O Cascina Francia é o vinho de entrada da casa — e mesmo assim coloca a maioria dos produtores em dificuldade.
A Degustação
Aparência
Rubi intenso com reflexos granate. Transparente — sinal de limpeza impecável na vinificação.
Nariz
O primeiro contato é abrupto, quase austero. Dois minutos de taça e o vinho começa a falar: rosas secas, alcatrão, tabaco, cereja macerada em álcool e uma nota mineral de pedra molhada que só o Piemonte consegue produzir.
Paladar
Ataque seco, estruturado.
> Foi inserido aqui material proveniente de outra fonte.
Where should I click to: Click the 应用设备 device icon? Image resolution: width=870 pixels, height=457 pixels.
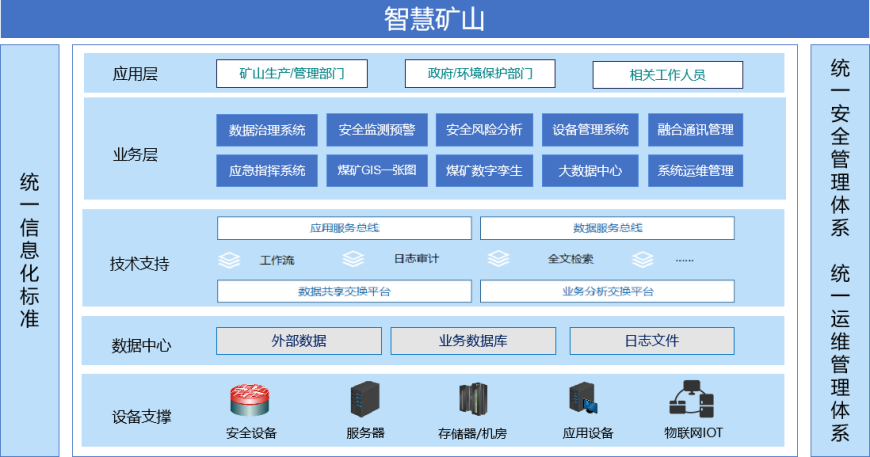pyautogui.click(x=584, y=400)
Os taninos são firmes mas já polidos — algo incomum num Barolo com apenas 6 anos. A acidez é precisa, não agressiva. O corpo é médio-pleno, sem a opulência que os vinhos do Novo Mundo perseguem.
A finalização é o momento mais memorável: uma cascata de sabores secundários que se desdobra por mais de um minuto. Tabaco, nozes, especiarias. O vinho literalmente continua depois que você engoliu.
Temperatura ideal
16–17°C. Decantação obrigatória por ao menos 2 horas.
Vale o Preço?
O Cascina Francia 2018 é caro — isso é fato. Mas é caro de forma justa. Você não está pagando por marketing ou por uma pontuação de crítico: está pagando por 100 anos de expertise, por terroir único e por um vinho que vai evoluir e melhorar por mais 20 anos.
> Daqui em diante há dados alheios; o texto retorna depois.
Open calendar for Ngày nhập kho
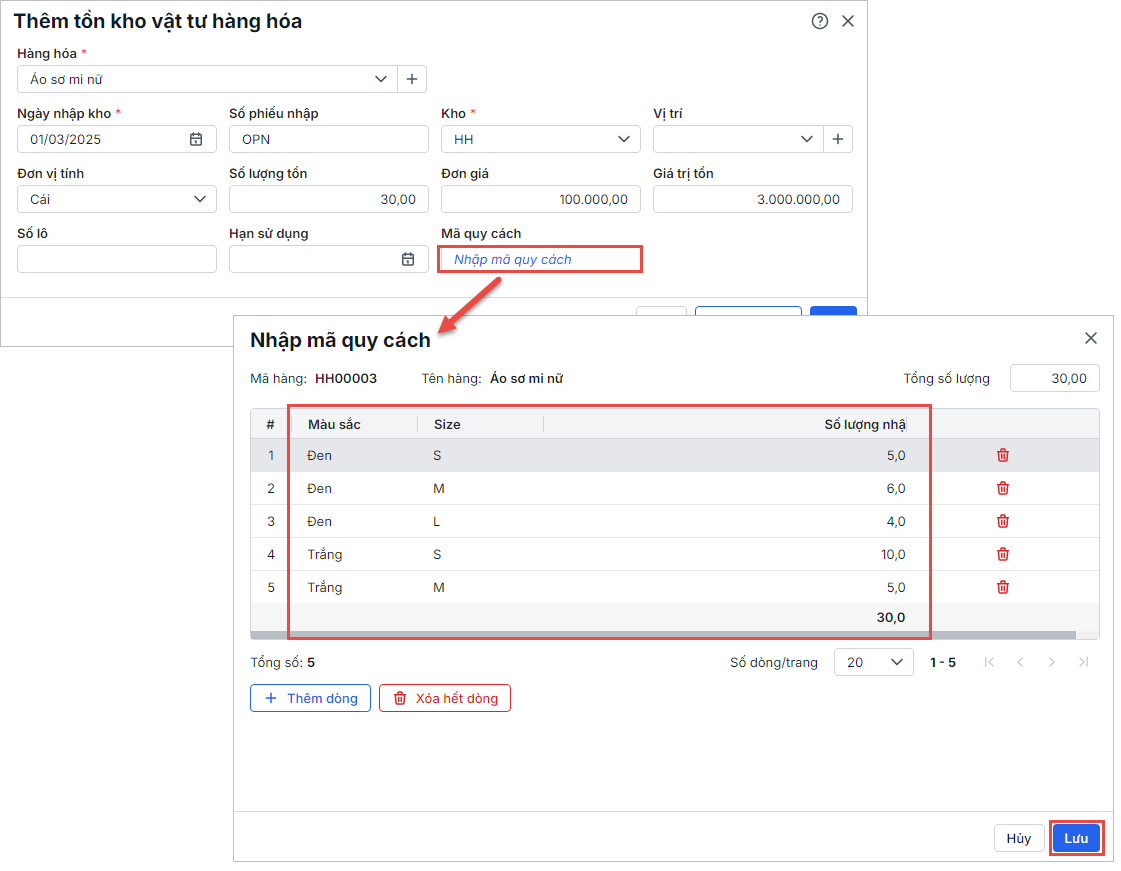Screen dimensions: 1121x871 pyautogui.click(x=196, y=139)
Para quem quer entrar no universo Conterno sem o investimento do Monfortino (o grande vinho da casa), este é o caminho.
Harmonização Recomendada
→ Tagliatelle ao ragù de carne bovina com 4 horas de cozimento
→ Risotto ao Barolo e funghi porcini
→ Bistecca alla fiorentina com flor de sal
Importado por distribuidoras especializadas. Procure em enoecas ou lojas online de vinho fino.